● **Problem to work on**:
Update the listing from its start through the line containing "point(525,346)" by changing "Switch" to "Change", keeping everything else the same. Return only that stretch.
·····
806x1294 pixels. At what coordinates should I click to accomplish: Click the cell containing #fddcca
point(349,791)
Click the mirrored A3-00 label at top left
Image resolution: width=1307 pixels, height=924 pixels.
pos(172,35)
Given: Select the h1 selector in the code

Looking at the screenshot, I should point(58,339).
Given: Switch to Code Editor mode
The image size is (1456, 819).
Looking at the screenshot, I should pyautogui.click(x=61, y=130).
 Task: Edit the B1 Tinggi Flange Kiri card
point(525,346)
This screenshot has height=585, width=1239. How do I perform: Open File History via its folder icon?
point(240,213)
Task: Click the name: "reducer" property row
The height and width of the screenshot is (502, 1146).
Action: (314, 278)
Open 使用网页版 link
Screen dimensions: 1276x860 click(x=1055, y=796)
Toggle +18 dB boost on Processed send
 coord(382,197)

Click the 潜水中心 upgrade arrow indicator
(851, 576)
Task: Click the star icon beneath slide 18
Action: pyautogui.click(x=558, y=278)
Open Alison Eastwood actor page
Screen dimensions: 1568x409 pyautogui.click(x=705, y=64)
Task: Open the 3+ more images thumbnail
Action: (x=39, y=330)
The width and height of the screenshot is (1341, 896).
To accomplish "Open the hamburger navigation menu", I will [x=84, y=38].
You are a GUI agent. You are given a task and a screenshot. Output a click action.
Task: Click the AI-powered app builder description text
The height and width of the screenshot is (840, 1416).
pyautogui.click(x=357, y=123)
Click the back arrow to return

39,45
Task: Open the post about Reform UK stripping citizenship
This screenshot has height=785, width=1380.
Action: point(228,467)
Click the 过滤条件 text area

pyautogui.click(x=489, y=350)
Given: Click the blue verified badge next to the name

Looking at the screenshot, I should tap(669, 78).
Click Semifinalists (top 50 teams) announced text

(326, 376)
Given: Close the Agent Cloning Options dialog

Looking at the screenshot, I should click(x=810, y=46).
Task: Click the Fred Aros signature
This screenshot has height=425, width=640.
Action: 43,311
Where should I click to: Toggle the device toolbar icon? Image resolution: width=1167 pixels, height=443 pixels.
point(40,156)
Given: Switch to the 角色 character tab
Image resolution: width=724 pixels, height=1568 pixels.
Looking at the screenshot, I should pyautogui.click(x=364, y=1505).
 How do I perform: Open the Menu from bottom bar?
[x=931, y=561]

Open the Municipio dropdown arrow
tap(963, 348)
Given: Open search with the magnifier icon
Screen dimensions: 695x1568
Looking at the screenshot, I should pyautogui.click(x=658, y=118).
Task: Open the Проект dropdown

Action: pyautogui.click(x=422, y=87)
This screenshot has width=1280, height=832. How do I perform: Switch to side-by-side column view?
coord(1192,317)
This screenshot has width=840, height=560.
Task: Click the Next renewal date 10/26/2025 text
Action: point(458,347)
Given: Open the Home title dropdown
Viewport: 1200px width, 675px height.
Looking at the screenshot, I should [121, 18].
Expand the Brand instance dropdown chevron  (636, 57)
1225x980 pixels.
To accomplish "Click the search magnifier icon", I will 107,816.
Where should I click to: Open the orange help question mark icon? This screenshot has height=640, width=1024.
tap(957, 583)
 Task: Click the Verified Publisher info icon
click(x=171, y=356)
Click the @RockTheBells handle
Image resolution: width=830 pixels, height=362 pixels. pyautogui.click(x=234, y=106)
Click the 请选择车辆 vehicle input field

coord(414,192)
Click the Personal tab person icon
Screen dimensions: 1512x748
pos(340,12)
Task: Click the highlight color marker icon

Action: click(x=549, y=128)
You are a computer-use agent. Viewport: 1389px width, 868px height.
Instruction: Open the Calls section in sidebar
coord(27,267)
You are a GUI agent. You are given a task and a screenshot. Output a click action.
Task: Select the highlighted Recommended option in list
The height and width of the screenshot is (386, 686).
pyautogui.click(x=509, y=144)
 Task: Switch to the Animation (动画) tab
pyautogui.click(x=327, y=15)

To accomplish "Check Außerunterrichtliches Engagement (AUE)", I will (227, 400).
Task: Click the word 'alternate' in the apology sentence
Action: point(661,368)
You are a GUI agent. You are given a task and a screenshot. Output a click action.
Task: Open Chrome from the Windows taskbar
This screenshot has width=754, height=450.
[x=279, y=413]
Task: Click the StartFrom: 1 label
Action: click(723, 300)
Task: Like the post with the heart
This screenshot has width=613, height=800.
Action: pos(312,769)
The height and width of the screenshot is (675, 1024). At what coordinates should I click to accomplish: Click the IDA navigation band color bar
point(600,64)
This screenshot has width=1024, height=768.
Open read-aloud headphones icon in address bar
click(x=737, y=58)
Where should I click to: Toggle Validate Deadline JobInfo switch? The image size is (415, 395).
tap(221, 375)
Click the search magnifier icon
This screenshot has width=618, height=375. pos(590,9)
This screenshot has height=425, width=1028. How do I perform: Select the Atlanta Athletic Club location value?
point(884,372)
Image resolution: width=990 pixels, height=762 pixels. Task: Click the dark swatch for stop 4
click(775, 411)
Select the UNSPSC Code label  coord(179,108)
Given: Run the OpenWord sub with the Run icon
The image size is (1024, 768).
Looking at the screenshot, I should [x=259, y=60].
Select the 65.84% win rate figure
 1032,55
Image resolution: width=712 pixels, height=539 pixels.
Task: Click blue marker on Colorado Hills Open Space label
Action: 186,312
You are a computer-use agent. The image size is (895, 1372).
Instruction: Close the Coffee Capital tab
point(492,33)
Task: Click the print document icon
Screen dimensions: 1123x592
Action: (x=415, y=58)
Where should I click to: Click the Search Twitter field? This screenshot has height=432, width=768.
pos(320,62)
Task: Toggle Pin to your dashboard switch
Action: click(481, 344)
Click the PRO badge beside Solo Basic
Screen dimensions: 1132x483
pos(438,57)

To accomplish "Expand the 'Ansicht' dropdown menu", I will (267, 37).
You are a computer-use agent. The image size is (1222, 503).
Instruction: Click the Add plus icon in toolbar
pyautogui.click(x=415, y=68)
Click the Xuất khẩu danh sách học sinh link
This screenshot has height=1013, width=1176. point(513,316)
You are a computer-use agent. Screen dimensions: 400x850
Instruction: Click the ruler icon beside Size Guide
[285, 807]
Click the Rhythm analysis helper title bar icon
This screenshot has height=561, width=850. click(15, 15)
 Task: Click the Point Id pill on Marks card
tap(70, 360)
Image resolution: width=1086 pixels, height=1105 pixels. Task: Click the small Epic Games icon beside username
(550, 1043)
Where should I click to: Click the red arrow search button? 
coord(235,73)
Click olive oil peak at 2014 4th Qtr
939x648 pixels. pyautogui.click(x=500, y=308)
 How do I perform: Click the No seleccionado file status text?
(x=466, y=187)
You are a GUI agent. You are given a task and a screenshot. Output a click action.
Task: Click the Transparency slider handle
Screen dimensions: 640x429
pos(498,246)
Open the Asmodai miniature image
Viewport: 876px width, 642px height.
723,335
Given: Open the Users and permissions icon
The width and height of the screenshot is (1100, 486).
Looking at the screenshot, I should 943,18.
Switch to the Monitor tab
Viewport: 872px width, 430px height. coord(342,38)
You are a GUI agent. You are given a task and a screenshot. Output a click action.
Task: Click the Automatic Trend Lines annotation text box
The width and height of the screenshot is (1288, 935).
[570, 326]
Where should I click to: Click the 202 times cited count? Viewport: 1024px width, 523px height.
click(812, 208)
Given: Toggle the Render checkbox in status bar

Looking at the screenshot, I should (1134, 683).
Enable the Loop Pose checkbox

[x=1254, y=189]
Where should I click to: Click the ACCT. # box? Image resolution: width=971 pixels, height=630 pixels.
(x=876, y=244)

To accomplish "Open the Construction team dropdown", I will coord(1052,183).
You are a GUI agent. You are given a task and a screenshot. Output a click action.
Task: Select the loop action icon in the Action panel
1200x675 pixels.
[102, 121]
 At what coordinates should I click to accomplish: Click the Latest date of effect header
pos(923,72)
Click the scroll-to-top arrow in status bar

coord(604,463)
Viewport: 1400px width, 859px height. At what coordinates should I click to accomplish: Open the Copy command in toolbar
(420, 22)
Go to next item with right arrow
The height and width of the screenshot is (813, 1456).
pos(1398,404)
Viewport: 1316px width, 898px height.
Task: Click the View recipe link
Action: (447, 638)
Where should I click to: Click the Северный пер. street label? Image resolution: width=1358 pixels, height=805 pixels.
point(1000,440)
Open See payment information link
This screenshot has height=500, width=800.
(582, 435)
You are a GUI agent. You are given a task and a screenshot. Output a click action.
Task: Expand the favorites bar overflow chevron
·····
● **Output of the task**:
806x1294 pixels. At what coordinates should I click to accomplish: Click the cell containing #fddcca
point(349,791)
Click the mirrored A3-00 label at top left
Image resolution: width=1307 pixels, height=924 pixels.
pos(172,35)
Given: Select the h1 selector in the code

Looking at the screenshot, I should point(58,339).
Given: Change to Code Editor mode
The image size is (1456, 819).
Looking at the screenshot, I should pyautogui.click(x=61, y=130).
 Task: Edit the B1 Tinggi Flange Kiri card
point(525,346)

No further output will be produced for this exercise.